#### The problem:
Please transcribe, exactly and only, the lines of the records below from the one holding "The height and width of the screenshot is (572, 1449)." to the very end.

#### Data records:

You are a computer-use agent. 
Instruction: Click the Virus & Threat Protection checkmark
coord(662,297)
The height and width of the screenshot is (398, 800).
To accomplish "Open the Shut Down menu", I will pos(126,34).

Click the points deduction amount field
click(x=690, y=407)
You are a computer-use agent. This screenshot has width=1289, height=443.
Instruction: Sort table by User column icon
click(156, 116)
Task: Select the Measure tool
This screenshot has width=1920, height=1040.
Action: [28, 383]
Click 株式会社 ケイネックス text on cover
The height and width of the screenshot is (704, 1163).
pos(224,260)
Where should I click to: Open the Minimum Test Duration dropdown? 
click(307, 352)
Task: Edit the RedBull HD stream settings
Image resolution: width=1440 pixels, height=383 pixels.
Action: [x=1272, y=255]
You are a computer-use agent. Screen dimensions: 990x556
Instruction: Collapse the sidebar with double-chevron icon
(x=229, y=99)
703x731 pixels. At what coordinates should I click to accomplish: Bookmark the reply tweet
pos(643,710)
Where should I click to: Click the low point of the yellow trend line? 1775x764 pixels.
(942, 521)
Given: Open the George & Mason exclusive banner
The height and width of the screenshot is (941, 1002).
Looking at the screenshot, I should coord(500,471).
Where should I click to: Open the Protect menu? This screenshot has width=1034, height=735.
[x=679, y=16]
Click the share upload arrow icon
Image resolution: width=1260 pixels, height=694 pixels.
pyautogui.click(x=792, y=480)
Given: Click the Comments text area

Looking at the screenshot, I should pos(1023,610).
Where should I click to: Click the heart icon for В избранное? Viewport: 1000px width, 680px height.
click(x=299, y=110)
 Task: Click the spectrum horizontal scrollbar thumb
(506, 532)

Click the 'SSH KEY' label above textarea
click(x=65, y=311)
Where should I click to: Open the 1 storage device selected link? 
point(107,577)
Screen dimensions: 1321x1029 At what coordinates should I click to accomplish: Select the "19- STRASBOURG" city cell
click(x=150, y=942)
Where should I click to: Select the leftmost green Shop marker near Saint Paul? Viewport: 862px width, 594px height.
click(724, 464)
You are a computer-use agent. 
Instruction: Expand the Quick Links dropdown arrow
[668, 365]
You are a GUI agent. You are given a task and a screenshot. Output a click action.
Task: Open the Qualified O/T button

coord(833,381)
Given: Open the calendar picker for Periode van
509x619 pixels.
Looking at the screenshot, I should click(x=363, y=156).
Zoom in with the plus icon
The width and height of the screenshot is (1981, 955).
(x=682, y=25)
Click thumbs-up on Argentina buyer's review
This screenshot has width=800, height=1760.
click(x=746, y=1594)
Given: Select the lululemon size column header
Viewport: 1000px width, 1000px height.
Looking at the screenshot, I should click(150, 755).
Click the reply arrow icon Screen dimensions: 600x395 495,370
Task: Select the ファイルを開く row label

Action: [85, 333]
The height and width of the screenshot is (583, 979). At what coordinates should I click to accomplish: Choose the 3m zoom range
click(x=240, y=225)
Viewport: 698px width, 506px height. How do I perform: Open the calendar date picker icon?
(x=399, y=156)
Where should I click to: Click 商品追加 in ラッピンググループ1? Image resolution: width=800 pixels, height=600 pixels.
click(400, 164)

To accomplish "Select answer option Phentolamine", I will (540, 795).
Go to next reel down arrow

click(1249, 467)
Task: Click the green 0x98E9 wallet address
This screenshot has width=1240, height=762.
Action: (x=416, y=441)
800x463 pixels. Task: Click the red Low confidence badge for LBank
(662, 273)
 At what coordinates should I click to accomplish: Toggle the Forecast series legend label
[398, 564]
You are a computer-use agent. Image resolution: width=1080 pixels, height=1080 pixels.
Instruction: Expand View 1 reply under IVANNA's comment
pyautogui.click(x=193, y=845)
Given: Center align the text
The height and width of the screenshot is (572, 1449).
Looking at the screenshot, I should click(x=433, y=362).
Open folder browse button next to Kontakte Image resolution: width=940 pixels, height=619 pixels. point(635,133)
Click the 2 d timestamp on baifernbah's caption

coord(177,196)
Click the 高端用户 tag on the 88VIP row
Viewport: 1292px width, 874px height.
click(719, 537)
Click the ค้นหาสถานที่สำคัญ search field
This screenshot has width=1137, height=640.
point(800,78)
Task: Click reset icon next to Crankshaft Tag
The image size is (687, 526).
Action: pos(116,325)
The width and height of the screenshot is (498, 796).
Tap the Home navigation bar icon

#### Answer for this exercise:
The height and width of the screenshot is (572, 1449).
Looking at the screenshot, I should click(x=433, y=362).
Open folder browse button next to Kontakte Image resolution: width=940 pixels, height=619 pixels. point(635,133)
Click the 2 d timestamp on baifernbah's caption

coord(177,196)
Click the 高端用户 tag on the 88VIP row
Viewport: 1292px width, 874px height.
click(719, 537)
Click the ค้นหาสถานที่สำคัญ search field
This screenshot has width=1137, height=640.
point(800,78)
Task: Click reset icon next to Crankshaft Tag
The image size is (687, 526).
Action: pos(116,325)
The width and height of the screenshot is (498, 796).
Tap the Home navigation bar icon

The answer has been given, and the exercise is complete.